Stored items
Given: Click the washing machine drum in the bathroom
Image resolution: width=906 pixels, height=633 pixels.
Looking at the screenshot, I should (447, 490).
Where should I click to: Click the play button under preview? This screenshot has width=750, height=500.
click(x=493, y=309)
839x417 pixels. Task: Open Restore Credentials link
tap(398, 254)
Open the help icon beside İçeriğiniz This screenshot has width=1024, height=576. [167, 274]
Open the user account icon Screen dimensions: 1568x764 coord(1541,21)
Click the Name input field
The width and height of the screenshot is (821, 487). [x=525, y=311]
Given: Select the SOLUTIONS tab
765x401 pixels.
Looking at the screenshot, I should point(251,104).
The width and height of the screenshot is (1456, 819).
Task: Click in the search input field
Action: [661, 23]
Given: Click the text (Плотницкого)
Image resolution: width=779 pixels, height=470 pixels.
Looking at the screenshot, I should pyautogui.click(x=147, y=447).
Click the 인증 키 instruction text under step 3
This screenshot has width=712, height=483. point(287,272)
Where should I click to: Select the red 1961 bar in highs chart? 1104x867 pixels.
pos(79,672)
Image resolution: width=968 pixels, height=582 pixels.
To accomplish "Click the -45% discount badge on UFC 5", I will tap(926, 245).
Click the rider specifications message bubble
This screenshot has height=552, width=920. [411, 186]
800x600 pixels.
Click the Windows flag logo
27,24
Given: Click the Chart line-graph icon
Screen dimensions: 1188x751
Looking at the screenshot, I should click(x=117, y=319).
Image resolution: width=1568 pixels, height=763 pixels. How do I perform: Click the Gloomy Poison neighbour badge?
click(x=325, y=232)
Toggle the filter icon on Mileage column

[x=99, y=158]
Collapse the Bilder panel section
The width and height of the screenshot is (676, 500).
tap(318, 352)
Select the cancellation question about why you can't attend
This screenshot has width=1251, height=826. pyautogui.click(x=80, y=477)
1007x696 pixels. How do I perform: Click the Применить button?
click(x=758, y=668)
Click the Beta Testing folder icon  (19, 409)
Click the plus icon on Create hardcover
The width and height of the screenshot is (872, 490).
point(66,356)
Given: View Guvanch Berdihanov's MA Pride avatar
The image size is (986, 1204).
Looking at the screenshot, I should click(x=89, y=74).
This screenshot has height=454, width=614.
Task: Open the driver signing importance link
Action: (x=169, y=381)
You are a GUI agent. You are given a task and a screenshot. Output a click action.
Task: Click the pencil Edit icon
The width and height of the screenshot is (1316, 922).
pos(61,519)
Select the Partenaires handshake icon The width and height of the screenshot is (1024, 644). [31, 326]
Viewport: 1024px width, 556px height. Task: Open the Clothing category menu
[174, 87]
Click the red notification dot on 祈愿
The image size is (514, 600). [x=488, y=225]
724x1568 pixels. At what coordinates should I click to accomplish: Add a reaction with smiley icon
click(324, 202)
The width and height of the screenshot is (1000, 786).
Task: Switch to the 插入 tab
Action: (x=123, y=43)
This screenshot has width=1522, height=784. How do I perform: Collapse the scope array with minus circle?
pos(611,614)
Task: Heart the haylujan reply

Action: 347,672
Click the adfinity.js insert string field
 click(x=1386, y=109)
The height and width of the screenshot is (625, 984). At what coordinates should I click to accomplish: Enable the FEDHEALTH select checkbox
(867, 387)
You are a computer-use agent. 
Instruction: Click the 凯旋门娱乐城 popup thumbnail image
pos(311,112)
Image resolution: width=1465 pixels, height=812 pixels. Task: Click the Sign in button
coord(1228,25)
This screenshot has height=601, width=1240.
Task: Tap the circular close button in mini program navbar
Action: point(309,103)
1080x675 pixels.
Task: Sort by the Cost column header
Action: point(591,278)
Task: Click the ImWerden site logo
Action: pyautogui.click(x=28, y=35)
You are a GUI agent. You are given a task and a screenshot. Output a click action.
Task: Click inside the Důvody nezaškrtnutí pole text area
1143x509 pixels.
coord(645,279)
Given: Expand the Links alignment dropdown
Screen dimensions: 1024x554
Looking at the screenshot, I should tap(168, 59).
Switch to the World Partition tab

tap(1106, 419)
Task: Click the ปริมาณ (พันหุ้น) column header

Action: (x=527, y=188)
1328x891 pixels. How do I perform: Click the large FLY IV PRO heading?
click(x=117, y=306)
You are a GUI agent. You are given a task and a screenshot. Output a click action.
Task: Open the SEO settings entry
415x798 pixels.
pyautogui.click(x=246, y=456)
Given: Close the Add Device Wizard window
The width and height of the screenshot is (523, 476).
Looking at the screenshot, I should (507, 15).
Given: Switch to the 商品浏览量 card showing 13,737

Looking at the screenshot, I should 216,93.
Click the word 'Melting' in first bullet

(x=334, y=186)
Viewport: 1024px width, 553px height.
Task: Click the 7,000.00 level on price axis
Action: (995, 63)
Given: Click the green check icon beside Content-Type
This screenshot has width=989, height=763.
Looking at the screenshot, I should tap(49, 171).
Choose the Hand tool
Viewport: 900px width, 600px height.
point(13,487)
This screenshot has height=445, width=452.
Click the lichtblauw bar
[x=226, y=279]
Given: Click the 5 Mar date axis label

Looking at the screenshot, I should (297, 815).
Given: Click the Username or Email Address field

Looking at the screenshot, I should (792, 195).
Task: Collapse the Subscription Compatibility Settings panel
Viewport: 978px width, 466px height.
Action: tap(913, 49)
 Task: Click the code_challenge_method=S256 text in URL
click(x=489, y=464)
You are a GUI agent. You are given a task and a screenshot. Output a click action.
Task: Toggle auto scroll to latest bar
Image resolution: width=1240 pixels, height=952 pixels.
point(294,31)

ACTION ITEM: Using the records above, write out exactly the lines from the one containing "Switch to the World Partition tab" through the last, and add nothing.

COMPLETED EXERCISE:
Switch to the World Partition tab

tap(1106, 419)
Task: Click the ปริมาณ (พันหุ้น) column header

Action: (x=527, y=188)
1328x891 pixels. How do I perform: Click the large FLY IV PRO heading?
click(x=117, y=306)
You are a GUI agent. You are given a task and a screenshot. Output a click action.
Task: Open the SEO settings entry
415x798 pixels.
pyautogui.click(x=246, y=456)
Given: Close the Add Device Wizard window
The width and height of the screenshot is (523, 476).
Looking at the screenshot, I should (507, 15).
Given: Switch to the 商品浏览量 card showing 13,737

Looking at the screenshot, I should 216,93.
Click the word 'Melting' in first bullet

(x=334, y=186)
Viewport: 1024px width, 553px height.
Task: Click the 7,000.00 level on price axis
Action: (995, 63)
Given: Click the green check icon beside Content-Type
This screenshot has width=989, height=763.
Looking at the screenshot, I should tap(49, 171).
Choose the Hand tool
Viewport: 900px width, 600px height.
point(13,487)
This screenshot has height=445, width=452.
Click the lichtblauw bar
[x=226, y=279]
Given: Click the 5 Mar date axis label

Looking at the screenshot, I should (297, 815).
Given: Click the Username or Email Address field

Looking at the screenshot, I should (792, 195).
Task: Collapse the Subscription Compatibility Settings panel
Viewport: 978px width, 466px height.
Action: tap(913, 49)
 Task: Click the code_challenge_method=S256 text in URL
click(x=489, y=464)
You are a GUI agent. You are given a task and a screenshot. Output a click action.
Task: Toggle auto scroll to latest bar
Image resolution: width=1240 pixels, height=952 pixels.
point(294,31)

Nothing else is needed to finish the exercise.